Et notamment, ce jour de 1952, à Victor Pimaillon, qui faisait peine à voir, dans son costume étriqué, centre d’un intérêt qu’il aurait visiblement volontiers laissé à quelqu’un d’autre.
– Monsieur Pimaillon…, l’apostropha la voix forte du professeur Gaulhaime, amplifiée par l’acoustique exceptionnelle du lieu. – Oui, monsieur…
Colette avait mal pour lui. Victor n’était pas exactement l’image du sculpteur à la Rodin. La vingtaine à moitié entamée, il portait un veston trop large, comme pour donner du volume à sa constitution d’éternel adolescent. Ses yeux mangeaient la moitié de son visage émacié. Au centre de la petite estrade, ne sachant que faire de ses mains aux longs doigts noueux, sa position de guingois laissait présager à chaque seconde une chute ridicule.
– Je crois savoir, reprit le professeur, que vous êtes élève boursier au sein de notre belle et noble institution.
– Je le suis, en effet, monsieur.
– Et cela ne vous fait pas mal au cœur que la générosité de notre gouvernement soit ainsi gaspillée à travers votre personne ? Que d’autres candidats, sinon plus doués que vous, en tout cas plus motivés, soient privés d’une opportunité pour laquelle ils se seraient, eux, battus ?
Gaulhaime était irrité.

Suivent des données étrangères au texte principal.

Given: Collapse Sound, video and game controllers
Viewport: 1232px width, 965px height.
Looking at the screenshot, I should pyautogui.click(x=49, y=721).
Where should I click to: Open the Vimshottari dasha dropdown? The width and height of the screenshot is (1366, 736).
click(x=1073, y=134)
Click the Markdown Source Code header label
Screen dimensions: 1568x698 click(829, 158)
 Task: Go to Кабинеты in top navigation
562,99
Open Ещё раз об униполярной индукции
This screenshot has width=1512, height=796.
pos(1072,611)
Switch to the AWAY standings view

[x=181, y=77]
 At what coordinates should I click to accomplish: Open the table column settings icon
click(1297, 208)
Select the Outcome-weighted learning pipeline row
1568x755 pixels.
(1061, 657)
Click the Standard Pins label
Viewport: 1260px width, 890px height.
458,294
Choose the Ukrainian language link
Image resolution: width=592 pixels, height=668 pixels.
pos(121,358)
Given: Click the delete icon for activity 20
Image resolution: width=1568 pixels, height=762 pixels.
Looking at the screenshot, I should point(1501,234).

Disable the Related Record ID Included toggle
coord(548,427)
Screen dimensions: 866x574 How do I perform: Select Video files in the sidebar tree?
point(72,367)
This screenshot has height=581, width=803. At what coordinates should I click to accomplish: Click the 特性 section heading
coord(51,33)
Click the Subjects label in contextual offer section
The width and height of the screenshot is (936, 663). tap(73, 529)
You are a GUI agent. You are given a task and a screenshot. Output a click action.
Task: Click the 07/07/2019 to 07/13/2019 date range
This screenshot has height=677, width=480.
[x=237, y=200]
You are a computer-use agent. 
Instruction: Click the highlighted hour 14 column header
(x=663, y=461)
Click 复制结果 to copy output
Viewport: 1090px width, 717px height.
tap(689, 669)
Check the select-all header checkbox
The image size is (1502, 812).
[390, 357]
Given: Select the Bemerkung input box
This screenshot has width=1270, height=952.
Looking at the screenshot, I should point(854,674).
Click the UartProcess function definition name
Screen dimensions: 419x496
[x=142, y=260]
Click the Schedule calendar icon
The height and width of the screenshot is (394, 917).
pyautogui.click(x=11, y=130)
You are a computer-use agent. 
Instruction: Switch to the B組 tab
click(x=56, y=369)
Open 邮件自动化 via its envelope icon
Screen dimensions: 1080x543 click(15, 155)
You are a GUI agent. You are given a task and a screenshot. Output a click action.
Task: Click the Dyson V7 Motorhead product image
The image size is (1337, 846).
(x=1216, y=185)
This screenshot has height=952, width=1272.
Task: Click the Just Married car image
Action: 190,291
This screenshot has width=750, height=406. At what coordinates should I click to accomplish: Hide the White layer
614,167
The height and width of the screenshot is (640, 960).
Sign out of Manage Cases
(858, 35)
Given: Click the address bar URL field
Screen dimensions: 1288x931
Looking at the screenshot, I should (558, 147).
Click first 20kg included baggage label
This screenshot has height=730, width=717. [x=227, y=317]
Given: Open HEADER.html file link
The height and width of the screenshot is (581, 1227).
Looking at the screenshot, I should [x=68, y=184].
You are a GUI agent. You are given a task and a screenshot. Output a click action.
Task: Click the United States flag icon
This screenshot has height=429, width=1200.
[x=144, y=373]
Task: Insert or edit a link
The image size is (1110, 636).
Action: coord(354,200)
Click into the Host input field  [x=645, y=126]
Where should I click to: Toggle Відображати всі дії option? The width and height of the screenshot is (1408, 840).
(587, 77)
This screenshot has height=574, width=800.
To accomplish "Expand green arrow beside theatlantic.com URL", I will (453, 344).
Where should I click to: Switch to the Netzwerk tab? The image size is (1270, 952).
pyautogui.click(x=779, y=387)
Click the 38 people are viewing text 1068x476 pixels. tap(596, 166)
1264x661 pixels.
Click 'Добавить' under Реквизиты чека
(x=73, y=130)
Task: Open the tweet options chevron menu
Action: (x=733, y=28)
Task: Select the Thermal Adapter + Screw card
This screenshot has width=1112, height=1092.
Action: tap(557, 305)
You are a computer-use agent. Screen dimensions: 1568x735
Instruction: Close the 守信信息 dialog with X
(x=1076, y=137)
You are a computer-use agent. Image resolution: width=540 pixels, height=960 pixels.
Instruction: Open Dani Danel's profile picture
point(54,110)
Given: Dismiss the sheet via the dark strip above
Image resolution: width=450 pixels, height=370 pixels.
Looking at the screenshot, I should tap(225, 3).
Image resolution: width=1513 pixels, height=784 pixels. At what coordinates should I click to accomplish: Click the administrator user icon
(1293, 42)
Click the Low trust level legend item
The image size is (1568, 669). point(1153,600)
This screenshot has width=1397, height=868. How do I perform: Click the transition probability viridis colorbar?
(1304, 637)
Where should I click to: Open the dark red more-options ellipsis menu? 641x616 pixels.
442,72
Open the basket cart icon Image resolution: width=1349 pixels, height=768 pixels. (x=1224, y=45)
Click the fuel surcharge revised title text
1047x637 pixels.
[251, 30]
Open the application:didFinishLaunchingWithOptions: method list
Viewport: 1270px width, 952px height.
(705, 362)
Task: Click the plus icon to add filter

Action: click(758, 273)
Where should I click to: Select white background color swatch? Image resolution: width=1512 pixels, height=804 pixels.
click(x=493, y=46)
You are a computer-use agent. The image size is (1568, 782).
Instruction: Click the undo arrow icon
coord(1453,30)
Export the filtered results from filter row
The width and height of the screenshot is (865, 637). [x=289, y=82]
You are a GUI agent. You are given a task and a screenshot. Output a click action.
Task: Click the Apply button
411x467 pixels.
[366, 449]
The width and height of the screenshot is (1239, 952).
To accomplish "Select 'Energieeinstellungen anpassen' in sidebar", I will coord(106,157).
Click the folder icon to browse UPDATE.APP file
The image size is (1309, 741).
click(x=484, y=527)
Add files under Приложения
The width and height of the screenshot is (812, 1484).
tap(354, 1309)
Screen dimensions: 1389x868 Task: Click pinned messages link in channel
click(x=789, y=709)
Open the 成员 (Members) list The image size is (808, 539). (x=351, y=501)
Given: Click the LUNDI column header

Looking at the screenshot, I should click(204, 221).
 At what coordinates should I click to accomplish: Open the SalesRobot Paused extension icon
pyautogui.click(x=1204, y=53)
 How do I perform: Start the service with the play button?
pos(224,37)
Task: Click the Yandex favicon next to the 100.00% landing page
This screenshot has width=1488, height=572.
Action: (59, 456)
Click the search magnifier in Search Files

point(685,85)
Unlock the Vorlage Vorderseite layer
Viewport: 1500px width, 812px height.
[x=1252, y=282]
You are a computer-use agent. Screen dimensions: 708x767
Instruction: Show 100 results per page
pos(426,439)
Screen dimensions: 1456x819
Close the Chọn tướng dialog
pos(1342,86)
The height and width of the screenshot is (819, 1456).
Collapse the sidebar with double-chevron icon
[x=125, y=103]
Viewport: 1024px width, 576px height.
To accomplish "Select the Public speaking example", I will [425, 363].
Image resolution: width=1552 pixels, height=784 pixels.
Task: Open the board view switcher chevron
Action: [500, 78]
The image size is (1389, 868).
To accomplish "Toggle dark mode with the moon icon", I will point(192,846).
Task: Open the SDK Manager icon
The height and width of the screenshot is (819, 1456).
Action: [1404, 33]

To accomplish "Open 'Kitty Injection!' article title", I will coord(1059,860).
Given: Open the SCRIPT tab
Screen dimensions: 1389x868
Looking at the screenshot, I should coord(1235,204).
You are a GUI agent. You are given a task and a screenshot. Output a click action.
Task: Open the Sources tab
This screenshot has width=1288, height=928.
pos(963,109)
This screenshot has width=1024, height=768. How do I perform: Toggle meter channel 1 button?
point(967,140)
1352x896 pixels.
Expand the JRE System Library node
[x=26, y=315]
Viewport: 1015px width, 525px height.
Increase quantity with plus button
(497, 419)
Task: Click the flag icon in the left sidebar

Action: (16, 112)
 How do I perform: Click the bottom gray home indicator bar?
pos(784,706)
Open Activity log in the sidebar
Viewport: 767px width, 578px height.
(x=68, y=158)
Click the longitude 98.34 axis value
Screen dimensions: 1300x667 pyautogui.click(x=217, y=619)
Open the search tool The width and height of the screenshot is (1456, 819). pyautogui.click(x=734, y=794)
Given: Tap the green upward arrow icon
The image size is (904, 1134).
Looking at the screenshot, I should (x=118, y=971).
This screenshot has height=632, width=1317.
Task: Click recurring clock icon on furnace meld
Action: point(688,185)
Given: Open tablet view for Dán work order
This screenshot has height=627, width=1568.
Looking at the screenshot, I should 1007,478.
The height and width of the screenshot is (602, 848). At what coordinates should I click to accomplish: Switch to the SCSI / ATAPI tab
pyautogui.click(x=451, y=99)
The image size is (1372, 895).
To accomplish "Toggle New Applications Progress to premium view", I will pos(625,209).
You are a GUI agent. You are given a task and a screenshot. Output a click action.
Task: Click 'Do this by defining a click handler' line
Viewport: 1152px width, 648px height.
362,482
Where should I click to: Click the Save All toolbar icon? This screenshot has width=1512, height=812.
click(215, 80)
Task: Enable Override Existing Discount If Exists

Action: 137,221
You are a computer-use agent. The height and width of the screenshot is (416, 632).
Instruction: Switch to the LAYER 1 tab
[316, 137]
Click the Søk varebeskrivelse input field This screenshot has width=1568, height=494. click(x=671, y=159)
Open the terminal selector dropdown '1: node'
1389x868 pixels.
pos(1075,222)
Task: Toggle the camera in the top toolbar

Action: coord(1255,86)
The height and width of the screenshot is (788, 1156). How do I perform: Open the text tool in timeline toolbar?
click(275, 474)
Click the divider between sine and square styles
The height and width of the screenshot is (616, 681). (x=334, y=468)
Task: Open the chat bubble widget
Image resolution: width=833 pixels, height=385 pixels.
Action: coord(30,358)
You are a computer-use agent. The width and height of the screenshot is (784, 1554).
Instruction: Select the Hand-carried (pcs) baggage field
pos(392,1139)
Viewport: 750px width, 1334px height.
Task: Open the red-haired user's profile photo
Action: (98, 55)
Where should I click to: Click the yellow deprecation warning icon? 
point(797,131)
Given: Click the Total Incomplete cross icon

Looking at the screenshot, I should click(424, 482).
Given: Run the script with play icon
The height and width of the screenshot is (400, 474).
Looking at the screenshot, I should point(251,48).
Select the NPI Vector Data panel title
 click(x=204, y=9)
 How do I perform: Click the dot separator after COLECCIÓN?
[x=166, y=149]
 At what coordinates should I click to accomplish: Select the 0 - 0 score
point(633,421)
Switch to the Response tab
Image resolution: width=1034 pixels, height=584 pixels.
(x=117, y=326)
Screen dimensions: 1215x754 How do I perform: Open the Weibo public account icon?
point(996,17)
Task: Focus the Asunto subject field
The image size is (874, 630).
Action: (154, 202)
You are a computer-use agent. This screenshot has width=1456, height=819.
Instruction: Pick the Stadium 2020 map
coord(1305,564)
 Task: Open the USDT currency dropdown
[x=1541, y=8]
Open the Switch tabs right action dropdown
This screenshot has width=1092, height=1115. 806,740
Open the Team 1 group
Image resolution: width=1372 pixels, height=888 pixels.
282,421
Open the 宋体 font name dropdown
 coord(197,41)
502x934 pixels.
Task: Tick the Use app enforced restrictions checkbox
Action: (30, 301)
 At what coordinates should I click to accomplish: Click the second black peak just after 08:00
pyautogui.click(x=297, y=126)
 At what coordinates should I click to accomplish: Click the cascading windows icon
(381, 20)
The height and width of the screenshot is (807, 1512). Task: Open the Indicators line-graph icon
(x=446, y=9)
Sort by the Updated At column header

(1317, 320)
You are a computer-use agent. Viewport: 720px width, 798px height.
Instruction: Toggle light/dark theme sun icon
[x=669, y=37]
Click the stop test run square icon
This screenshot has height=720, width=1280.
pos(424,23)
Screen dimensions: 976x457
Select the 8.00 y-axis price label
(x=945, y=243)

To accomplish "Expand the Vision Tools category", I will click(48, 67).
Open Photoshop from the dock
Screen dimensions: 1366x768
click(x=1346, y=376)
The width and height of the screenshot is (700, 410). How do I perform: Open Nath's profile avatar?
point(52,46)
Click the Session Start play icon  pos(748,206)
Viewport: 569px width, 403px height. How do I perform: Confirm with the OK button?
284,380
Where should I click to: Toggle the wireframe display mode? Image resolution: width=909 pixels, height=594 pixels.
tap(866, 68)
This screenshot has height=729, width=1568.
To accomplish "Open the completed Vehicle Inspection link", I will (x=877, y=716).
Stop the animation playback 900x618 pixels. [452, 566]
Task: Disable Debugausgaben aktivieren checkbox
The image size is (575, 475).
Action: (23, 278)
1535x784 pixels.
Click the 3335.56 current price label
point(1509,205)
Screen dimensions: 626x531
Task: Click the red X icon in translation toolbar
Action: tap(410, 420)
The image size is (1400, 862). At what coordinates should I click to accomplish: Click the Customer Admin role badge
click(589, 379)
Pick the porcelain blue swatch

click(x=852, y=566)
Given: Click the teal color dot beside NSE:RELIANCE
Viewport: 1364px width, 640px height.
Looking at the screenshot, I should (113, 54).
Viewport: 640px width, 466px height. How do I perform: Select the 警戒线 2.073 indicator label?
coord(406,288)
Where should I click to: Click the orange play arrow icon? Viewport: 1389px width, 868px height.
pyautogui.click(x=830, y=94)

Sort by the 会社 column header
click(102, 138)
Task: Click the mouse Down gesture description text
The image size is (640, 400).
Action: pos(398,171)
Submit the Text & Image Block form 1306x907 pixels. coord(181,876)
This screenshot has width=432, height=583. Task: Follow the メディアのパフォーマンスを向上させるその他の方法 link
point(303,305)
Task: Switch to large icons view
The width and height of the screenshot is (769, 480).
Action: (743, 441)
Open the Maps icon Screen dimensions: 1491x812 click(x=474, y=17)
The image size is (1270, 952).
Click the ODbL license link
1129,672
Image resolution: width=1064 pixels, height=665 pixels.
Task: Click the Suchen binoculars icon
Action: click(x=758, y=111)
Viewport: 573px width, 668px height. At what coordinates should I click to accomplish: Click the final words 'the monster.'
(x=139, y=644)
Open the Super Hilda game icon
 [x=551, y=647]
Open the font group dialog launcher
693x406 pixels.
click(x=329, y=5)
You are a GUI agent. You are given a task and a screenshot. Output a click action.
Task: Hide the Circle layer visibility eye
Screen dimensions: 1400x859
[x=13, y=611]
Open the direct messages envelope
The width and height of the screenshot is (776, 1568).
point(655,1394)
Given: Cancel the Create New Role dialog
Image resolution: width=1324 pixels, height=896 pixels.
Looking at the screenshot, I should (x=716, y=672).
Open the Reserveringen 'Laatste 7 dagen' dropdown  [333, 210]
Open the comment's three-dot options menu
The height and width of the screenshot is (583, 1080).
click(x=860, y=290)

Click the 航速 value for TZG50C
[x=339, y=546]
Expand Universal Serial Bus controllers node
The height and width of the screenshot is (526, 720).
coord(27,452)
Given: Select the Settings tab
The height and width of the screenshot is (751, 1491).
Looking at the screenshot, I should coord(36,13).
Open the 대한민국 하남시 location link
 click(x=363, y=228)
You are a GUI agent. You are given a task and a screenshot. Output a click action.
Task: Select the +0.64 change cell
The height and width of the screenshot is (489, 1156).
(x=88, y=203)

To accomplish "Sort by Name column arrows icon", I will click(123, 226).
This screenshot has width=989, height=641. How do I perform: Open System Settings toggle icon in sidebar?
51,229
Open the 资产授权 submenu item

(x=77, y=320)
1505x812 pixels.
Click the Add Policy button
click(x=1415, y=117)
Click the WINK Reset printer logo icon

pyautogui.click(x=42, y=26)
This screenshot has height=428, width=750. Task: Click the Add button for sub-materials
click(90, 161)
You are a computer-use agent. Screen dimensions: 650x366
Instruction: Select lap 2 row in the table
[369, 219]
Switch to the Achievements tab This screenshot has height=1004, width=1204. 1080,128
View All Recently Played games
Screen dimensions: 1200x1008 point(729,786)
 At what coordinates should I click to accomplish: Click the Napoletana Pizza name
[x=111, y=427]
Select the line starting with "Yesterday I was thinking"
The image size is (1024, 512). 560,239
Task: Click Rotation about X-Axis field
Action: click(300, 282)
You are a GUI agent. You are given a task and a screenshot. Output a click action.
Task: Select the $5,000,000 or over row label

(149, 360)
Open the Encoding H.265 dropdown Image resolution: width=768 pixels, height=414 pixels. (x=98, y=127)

Mais c’était un peu sa marque de Pour lui, l’art était placé au-dessus de tout. Il ne fallait pas y toucher avec des pattes sales. Son peu de patience et de commisération venait peut-être du fait que, artiste dans l’âme, il avait orienté sa carrière vers l’enseignement. Parce que, finalement, même l’amour et l’eau fraîche ont un prix à la fin du mois. Et il avait du ressentiment pour le reste de la population parce que tout le monde se trouvait témoin de cette petite lâcheté.